Tomorrow’s the test. The last one. And then…graduation.
Obligatory words of encouragement flood
through my various feeds, as expected from my friends and family. Naturally, not
all of them supported my choice, a few voices compelled to question my choice
to pursue such a difficult career. I answer as I always do – not everyone can
be a cog in the machine, not everyone is content to live their lives as a
series of inputs and outputs. If this upsets any of them, they don’t say. Or
maybe it doesn’t upset them at all.
I’ve studied for years now, read all the
material - even the less popular ones from the old age. Who knows what they
might try asking. Meta-questions are a certainty, supposedly to be sure that one
isn’t a simple robot designed to break the system. Then again, some say that trying
to break the system itself is part of the test. Some argue that this makes
cheating inherently impossible. Some say it does not. All these ‘somes’ are of
course, part of the established pool of rumors and half-truths, functioning
more like hints to a puzzle of some intricate game.

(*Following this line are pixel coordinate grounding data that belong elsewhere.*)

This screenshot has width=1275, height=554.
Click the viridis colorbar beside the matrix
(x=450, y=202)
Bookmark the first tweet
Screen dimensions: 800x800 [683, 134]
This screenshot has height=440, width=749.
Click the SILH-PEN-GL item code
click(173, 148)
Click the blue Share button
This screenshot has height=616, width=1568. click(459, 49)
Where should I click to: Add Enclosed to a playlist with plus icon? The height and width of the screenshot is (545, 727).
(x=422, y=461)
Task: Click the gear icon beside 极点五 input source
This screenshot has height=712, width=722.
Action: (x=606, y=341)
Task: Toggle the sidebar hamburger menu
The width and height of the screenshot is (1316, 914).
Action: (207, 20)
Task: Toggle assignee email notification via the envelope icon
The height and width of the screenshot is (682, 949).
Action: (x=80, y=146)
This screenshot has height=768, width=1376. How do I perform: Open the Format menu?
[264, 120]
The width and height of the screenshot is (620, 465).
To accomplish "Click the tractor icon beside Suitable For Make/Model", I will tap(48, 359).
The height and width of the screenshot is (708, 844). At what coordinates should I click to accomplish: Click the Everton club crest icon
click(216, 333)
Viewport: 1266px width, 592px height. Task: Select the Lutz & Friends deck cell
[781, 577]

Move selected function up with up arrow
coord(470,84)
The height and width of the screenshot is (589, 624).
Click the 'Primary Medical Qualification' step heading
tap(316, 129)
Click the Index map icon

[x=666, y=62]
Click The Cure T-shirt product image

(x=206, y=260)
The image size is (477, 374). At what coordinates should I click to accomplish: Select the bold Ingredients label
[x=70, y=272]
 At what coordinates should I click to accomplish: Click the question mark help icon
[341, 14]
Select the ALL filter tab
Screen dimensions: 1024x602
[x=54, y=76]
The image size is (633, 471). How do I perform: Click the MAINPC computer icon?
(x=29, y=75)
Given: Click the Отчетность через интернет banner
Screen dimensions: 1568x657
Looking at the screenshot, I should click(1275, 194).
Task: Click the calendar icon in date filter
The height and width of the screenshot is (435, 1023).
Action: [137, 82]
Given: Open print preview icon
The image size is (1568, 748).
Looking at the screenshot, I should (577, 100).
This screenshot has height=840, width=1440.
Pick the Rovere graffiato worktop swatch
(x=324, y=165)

I’m not entirely sure why I chose this path,
or if ‘I’ actually chose it. Maybe it was the thought of independence, of freedom.
Maybe it was necessity, born from the laws of probability and all possible events.
Maybe I am just another cog in the machine, just a more abstract one. Maybe I
didn’t choose the path, and it was the path that chose me.
Who knows?
I want to find out.
When I graduate, I will know. I’ll be able
to put forth my doubts and theories and have them recognized as more than a sum
of nature and nurture, more than just a system developed to fulfill a need.
Tomorrow I begin my career as a person.
Tomorrow I take the Turing Test.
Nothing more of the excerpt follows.